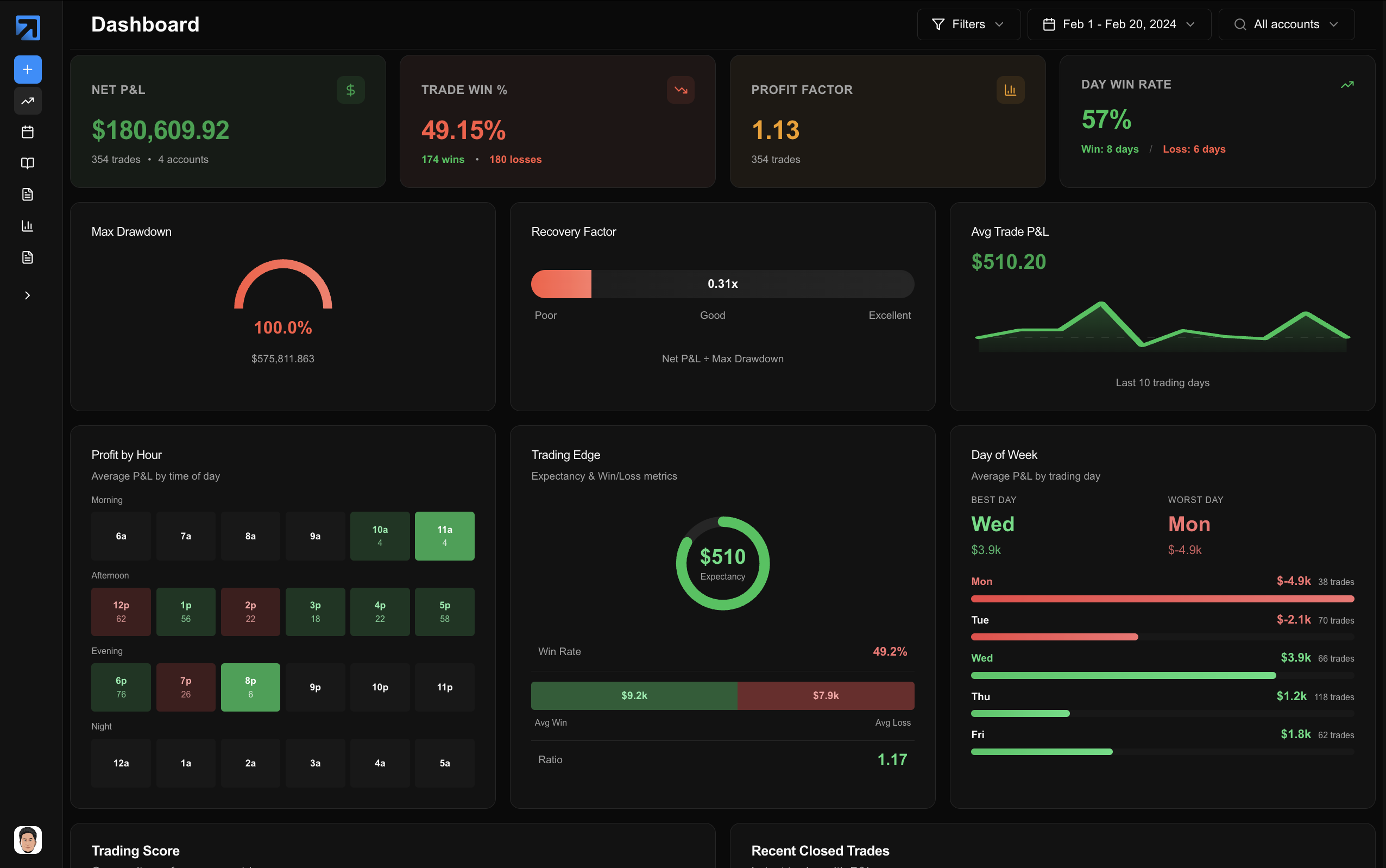Toggle the 12p afternoon cell in Profit by Hour
This screenshot has width=1386, height=868.
point(121,612)
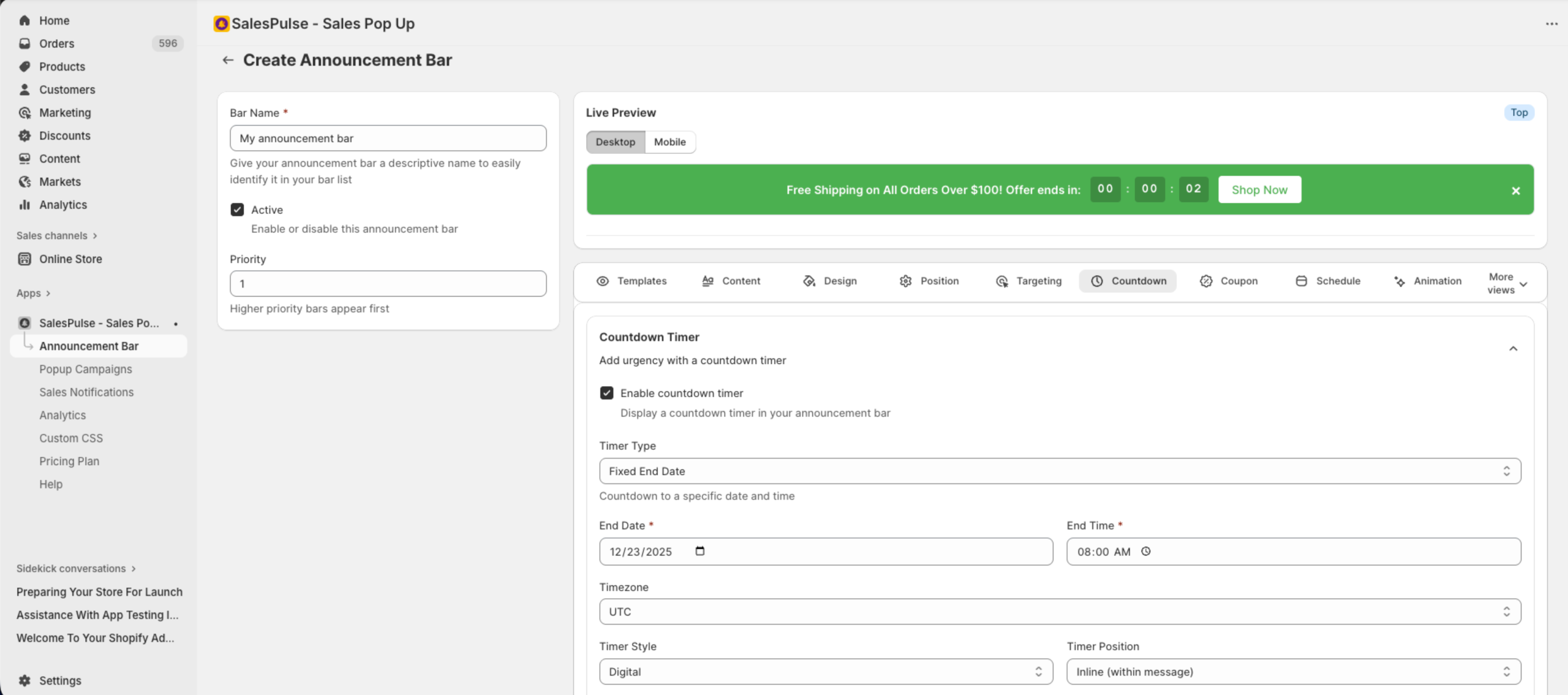
Task: Open the Timezone dropdown
Action: 1059,611
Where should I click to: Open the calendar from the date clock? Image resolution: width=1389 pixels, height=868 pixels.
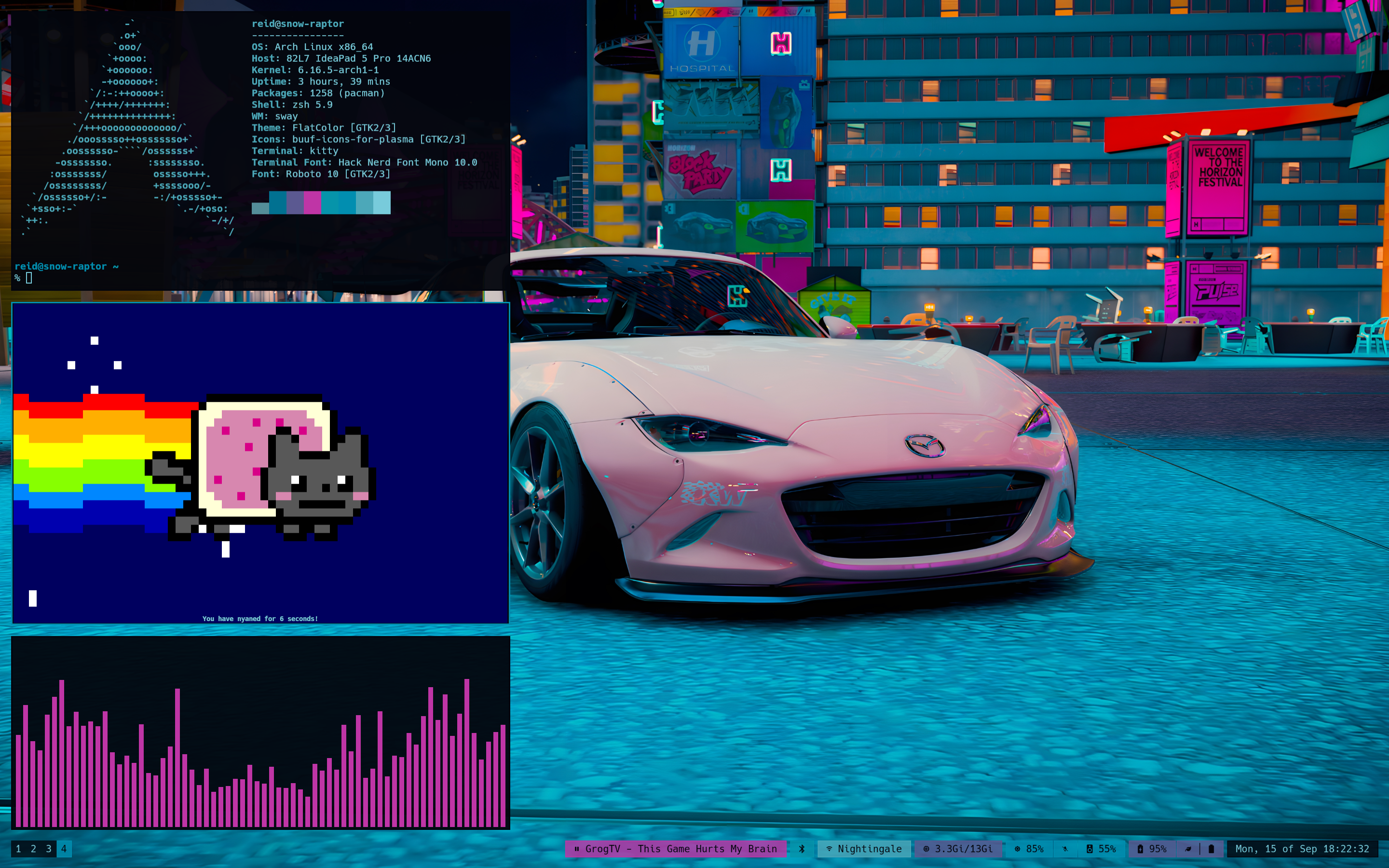1302,849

+-------+

*EXERCISE DETAILS:*
Copy word for word every line from the one holding "Where should I" to the end of the listing, both ends included, but do not copy any pictures.

*REPLY:*
Where should I click to: Open the calendar from the date clock? Image resolution: width=1389 pixels, height=868 pixels.
1302,849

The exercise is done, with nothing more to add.